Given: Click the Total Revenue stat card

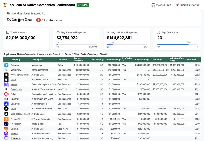Looking at the screenshot, I should pyautogui.click(x=26, y=39).
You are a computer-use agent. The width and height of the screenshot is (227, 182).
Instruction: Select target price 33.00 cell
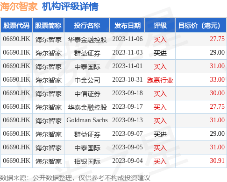pyautogui.click(x=201, y=80)
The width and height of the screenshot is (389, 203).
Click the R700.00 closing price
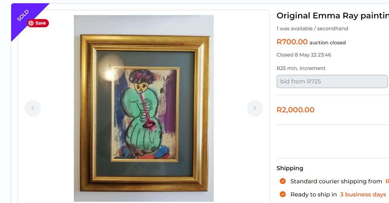pyautogui.click(x=292, y=42)
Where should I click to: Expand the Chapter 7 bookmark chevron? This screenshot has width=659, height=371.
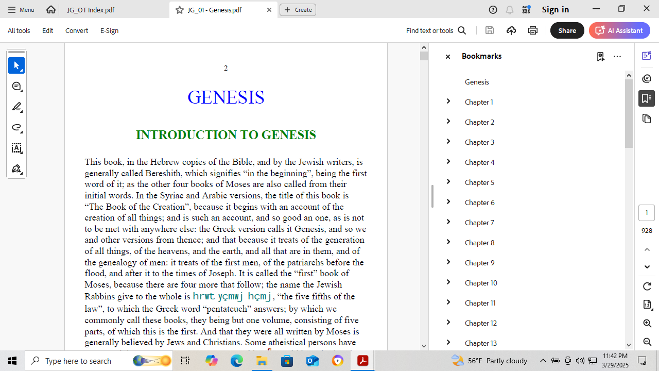448,222
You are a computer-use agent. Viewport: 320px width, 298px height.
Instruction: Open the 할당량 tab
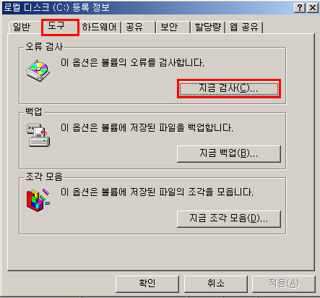point(208,27)
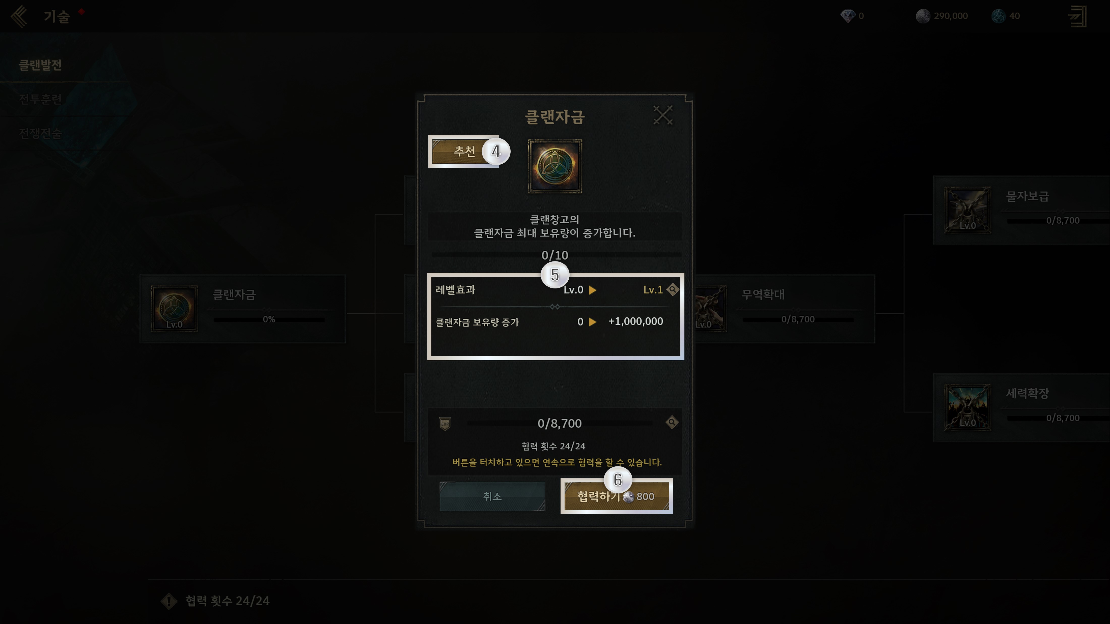Close the 클랜자금 dialog with X

[x=663, y=115]
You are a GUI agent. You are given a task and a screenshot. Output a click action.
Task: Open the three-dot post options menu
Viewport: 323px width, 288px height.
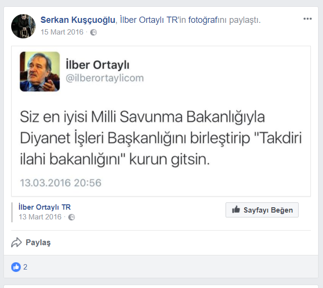[307, 19]
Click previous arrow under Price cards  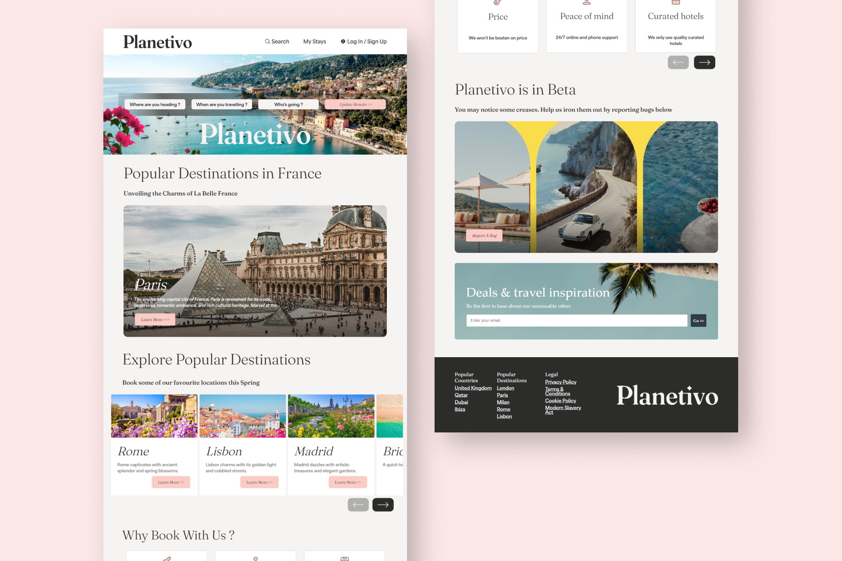click(x=678, y=62)
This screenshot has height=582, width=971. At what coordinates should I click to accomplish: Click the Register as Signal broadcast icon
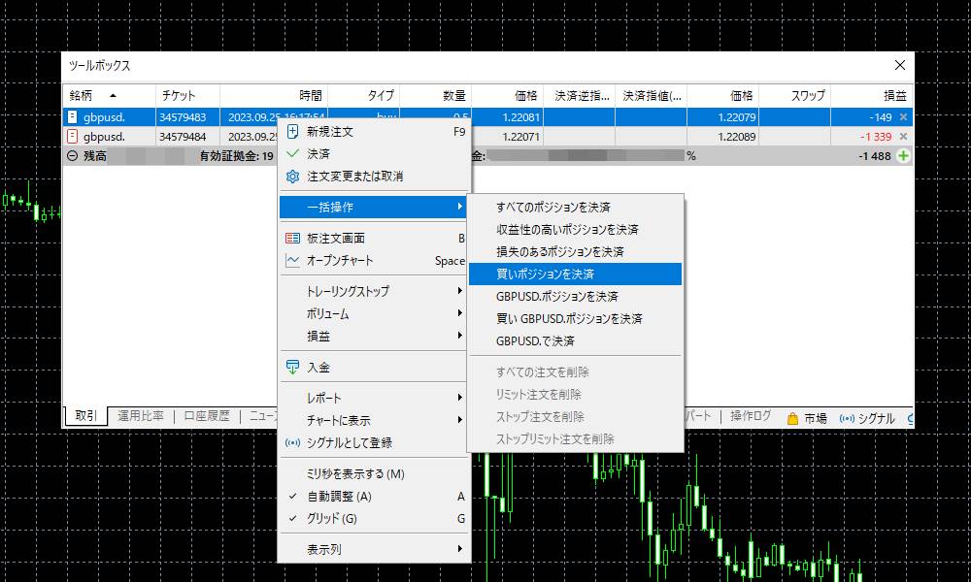[294, 443]
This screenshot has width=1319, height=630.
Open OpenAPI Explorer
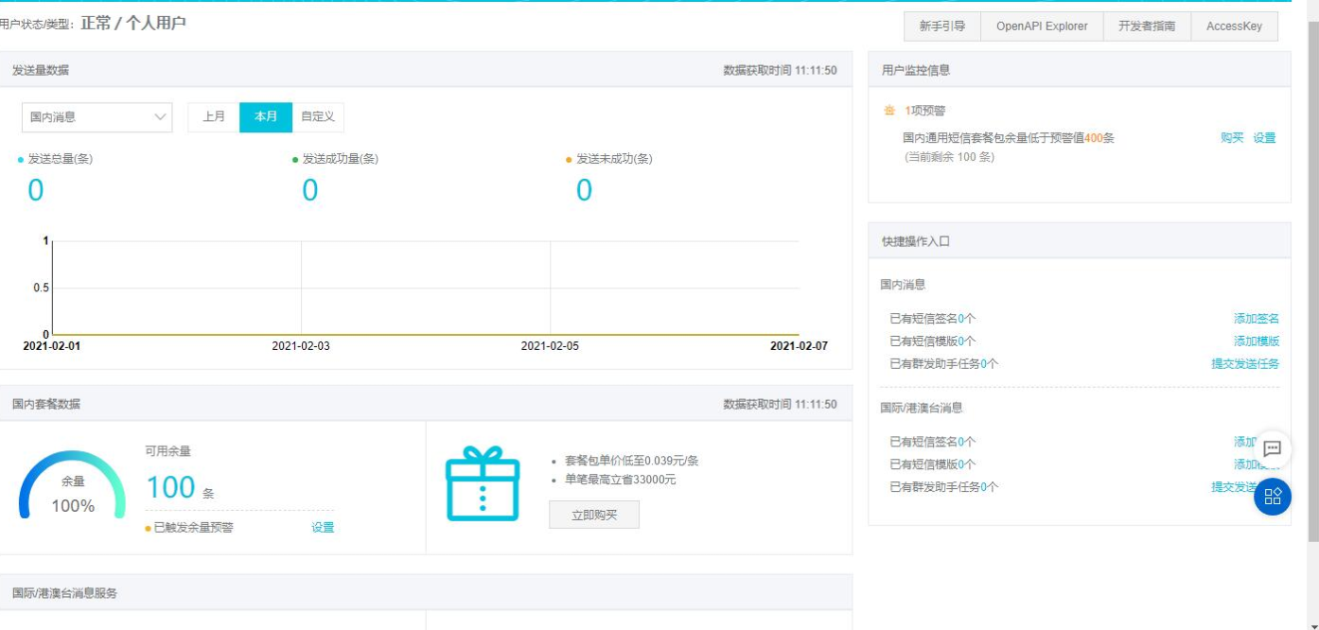click(x=1042, y=26)
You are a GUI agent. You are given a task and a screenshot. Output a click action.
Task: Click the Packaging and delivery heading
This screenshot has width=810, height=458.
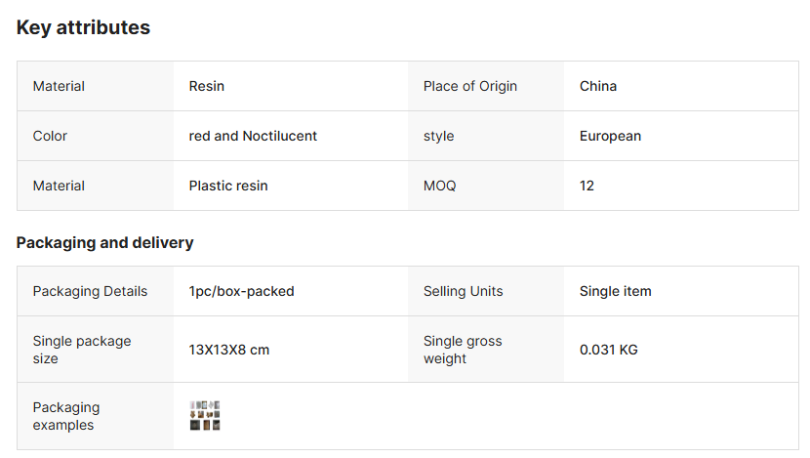[x=104, y=242]
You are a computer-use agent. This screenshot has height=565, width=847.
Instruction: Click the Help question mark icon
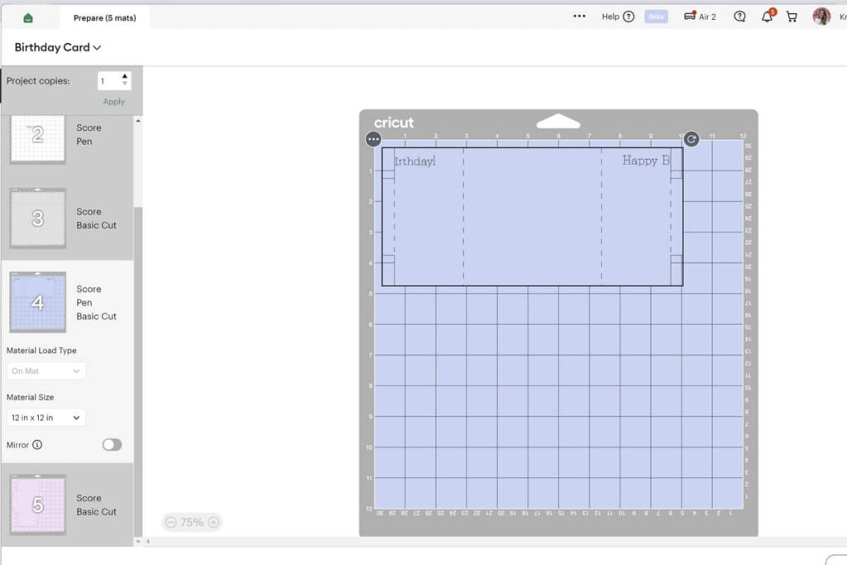coord(629,17)
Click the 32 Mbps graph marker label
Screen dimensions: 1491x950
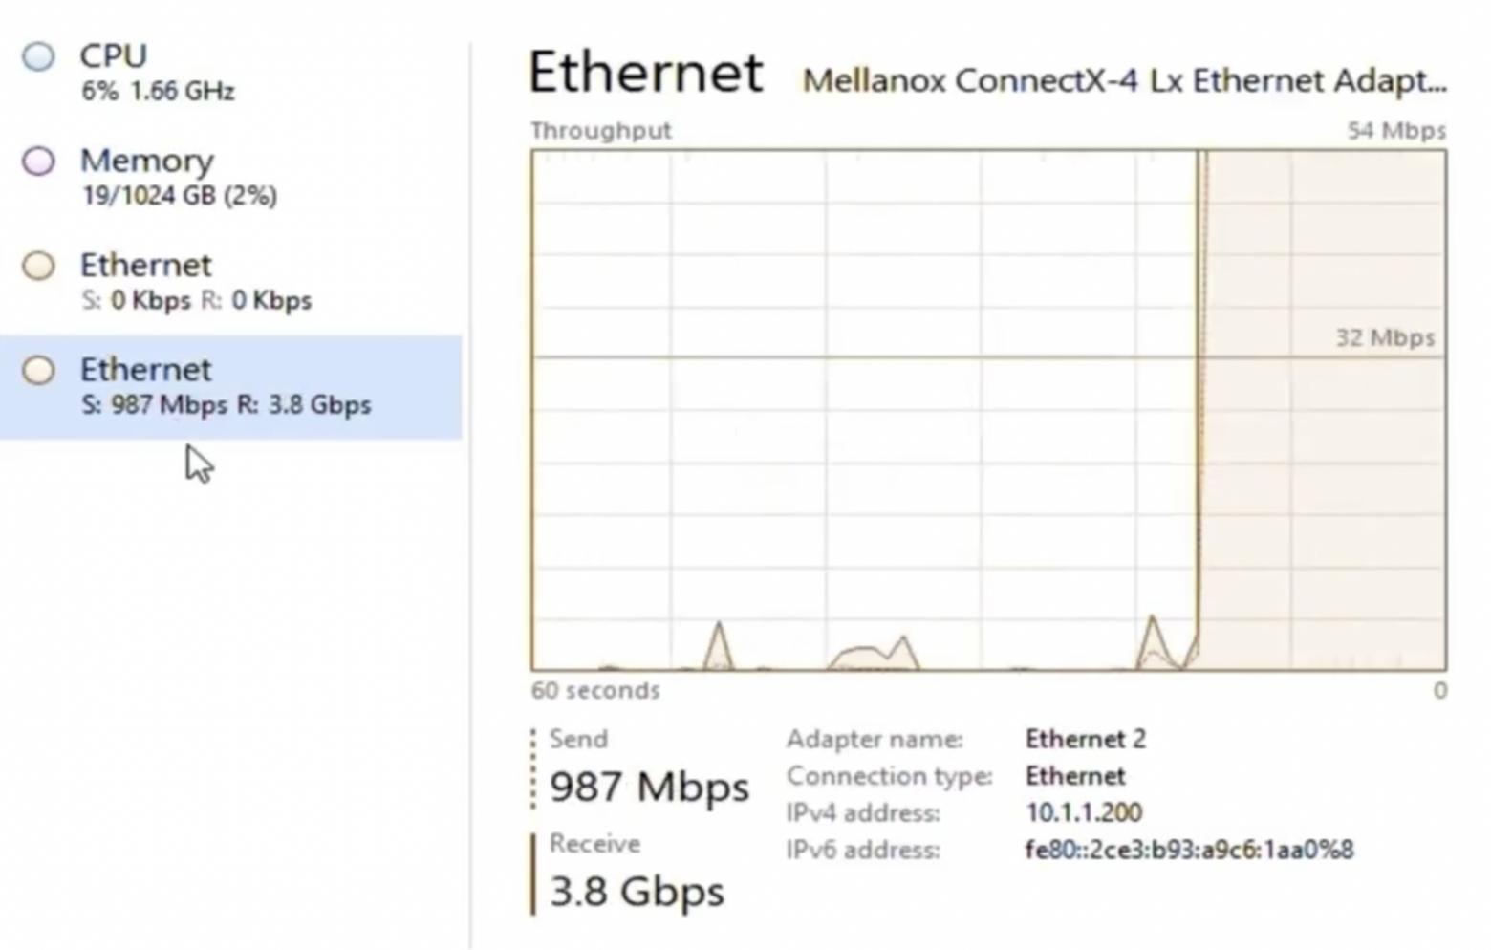tap(1385, 337)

§ Task details: Word for word, restate the lines above from the one with "You are a computer-use agent. The" through the one with "You are a computer-use agent. Viewport: 320px", keeping both ends and dropping the pictures.

§ Exercise solution:
You are a computer-use agent. The width and height of the screenshot is (227, 182).
Instruction: Select target price 33.00 cell
pyautogui.click(x=201, y=80)
The width and height of the screenshot is (389, 203).
Click the R700.00 closing price
pyautogui.click(x=292, y=42)
Where should I click to: Expand the Chapter 7 bookmark chevron? This screenshot has width=659, height=371.
448,222
You are a computer-use agent. Viewport: 320px width, 298px height.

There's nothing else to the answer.